Two cyclists were in critical condition and one was in serious condition Friday after the group they were riding with early Thursday morning on a stretch of A1A in Gulf Stream was struck by an SUV.

A woman driving a 2020 Kia Soul struck the group of eight bicyclists in the 2800 block of North Ocean Boulevard when she crossed the center line of the road just after 6 a.m. Thursday, according to the Florida Highway Patrol and Delray Beach Fire Rescue.

One of the bicyclists who was hit was identified only as a 43-year-old Boca Raton man. He was taken to Delray Medical Center as a trauma patient, according to Florida Highway Patrol. FHP has not released the names of any of the cyclists or the 77-year-old woman from Lantana who was driving the SUV.

Andrew Lofholm, a spokesperson for Delray Medical Center, said Friday evening that the three patients who were taken to Delray Medical Center on Thursday remained there Friday. Two of them were in critical condition while one was in serious condition, he said.

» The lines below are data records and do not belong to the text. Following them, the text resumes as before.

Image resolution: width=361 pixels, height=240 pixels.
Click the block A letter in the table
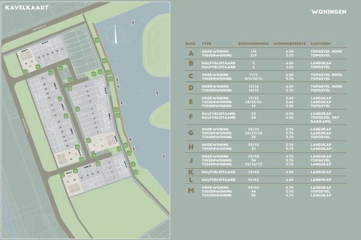pos(191,53)
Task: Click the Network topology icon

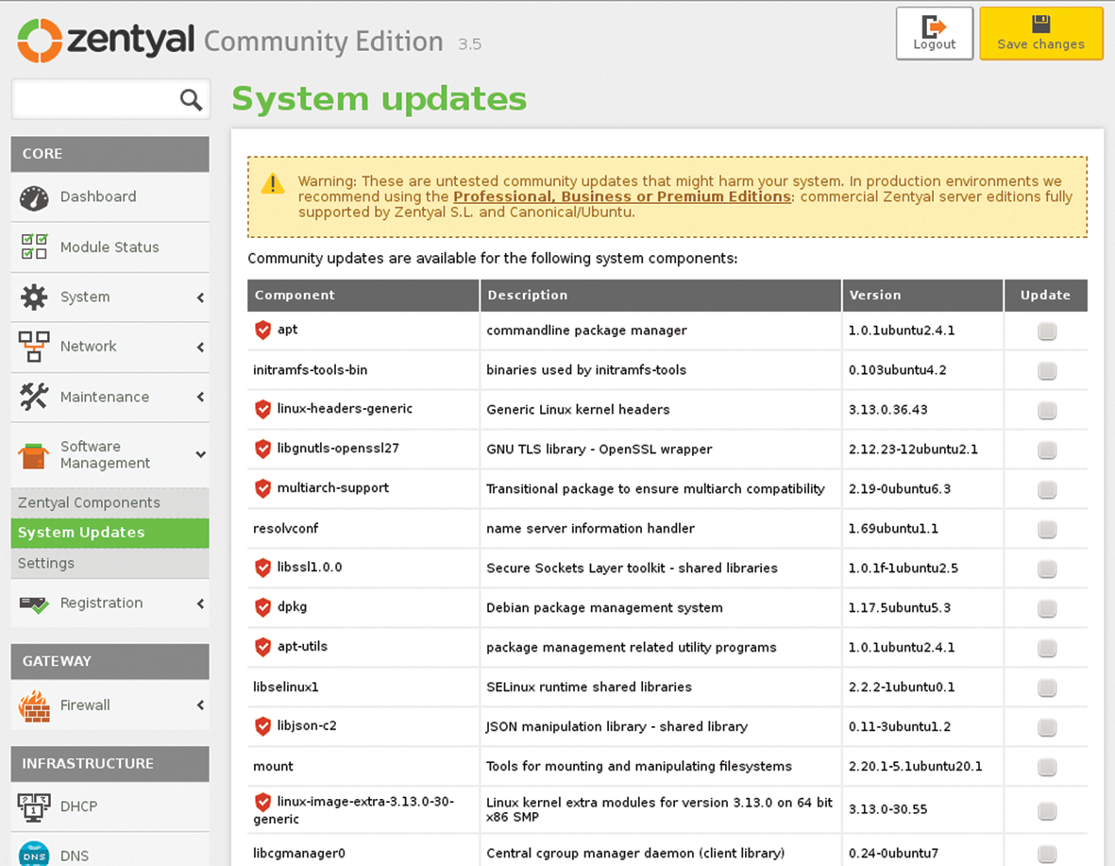Action: 34,347
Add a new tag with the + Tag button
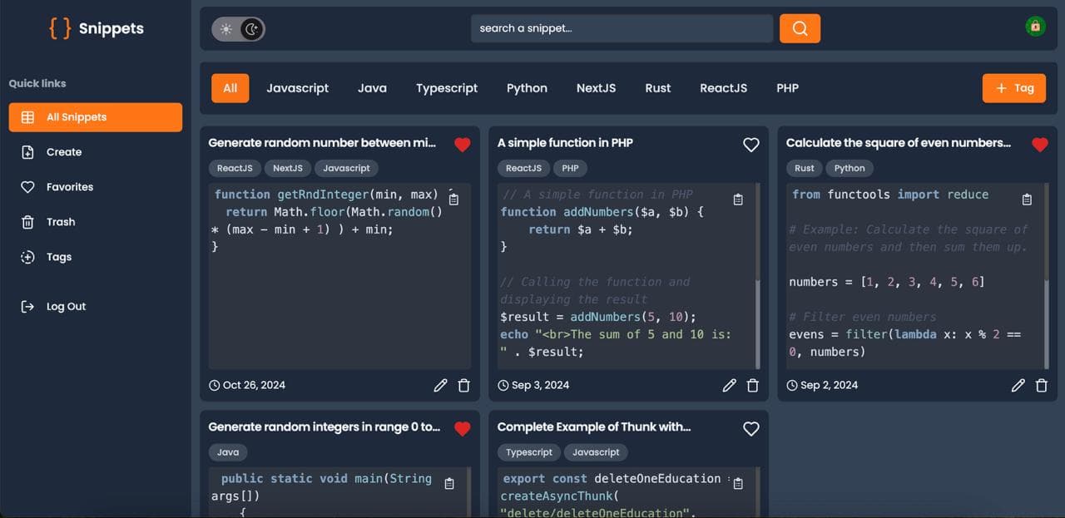The image size is (1065, 518). 1013,87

Others were taken to Bethesda East, officials said Thursday. Spokespersons did not return a voicemail or email seeking information about the patients who were taken there.

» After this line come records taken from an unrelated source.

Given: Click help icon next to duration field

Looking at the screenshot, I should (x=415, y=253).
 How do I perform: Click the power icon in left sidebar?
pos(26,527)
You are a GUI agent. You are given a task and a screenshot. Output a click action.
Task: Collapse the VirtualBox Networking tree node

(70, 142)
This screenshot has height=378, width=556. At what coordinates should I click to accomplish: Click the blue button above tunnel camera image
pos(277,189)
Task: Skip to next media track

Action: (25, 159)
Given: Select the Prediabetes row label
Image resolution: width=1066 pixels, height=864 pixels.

Video shared with the South Florida Sun Sentinel showed the moment the driver crashed into the group. A camera on the back of one cyclist’s bike shows the group riding two abreast with helmets and lights on. The recording device said the cyclist was riding at about 20 mph.

A moment before impact, the cyclists in the camera’s view appeared to attempt to veer out of the way before the car plowed between them. It appeared that the bicyclist who had the camera attached to his or her bike was not hit by the car; that bike was placed on the ground after the crash. A woman could be heard screaming the name one of the injured bicyclists.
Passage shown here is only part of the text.